From what I've read, palliative fellowships are open to PM&R and Neuro residents. I think they might be open to an even broader range than that.

I did a Google search and stumbled across a fellowship directory on the American Academy of Hospice and Palliative Medicine (AAHPM) site. Lots of fellowship programs. The only program I saw on the list with a link was Marshfield Clinic (www.marshfieldclinic.org/palliativefellowship). To quote their site, "The Fellowship is open to applicants BC/BE in Internal Medicine, Family Practice, Neurology, or Physical Medicine & Rehabilitation."

Not sure if any palliative programs are ACGME-accredited. Many of these programs started with grant funding in the last year or two, so I suspect it's a relatively new fellowship offering.

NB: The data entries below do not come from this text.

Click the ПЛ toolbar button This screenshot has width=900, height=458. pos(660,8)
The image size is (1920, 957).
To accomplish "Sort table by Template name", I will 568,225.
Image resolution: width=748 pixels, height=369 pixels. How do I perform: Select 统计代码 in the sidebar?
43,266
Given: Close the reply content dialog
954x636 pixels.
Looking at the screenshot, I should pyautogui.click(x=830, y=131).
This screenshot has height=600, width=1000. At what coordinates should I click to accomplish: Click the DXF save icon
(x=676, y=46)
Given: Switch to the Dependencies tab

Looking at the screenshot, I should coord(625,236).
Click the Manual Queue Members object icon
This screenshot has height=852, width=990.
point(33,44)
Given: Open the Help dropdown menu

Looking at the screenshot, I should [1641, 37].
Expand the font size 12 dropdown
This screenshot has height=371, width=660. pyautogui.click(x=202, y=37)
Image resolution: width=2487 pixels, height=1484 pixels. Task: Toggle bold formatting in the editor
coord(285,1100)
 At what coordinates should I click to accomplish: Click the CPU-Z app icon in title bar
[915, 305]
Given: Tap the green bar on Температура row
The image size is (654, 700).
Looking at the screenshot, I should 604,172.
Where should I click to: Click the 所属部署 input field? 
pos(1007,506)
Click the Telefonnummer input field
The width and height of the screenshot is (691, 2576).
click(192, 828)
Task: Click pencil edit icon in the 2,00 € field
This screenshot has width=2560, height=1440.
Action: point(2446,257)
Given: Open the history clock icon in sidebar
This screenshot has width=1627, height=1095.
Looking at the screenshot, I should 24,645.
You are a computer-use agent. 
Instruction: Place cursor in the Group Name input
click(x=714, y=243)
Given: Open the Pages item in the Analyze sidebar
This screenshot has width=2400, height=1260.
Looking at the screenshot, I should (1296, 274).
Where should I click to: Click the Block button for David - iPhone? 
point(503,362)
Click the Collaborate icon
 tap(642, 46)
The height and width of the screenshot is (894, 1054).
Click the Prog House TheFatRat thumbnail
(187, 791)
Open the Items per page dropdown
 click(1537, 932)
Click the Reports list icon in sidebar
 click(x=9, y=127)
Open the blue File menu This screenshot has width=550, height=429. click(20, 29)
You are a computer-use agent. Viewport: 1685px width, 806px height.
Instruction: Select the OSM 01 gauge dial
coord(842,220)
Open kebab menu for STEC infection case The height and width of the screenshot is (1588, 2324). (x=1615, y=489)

(I'm not a med student/resident/physician - that may already be obvious - but am very interested in the med school-residency-fellowship process. I lurk on these boards a lot, and post occasionally.)
 
You only need the first two. Number 2 DOES certify that you have been trained in interventional techniques. I'm not sure what number 3 is...never heard of it. There are lots of organizations that offer "certification", but the only ones recognized by state/government officials and insurers are 1 and 2.

Regarding the last poster, a good interventional fellowship will also provide training in palliative care.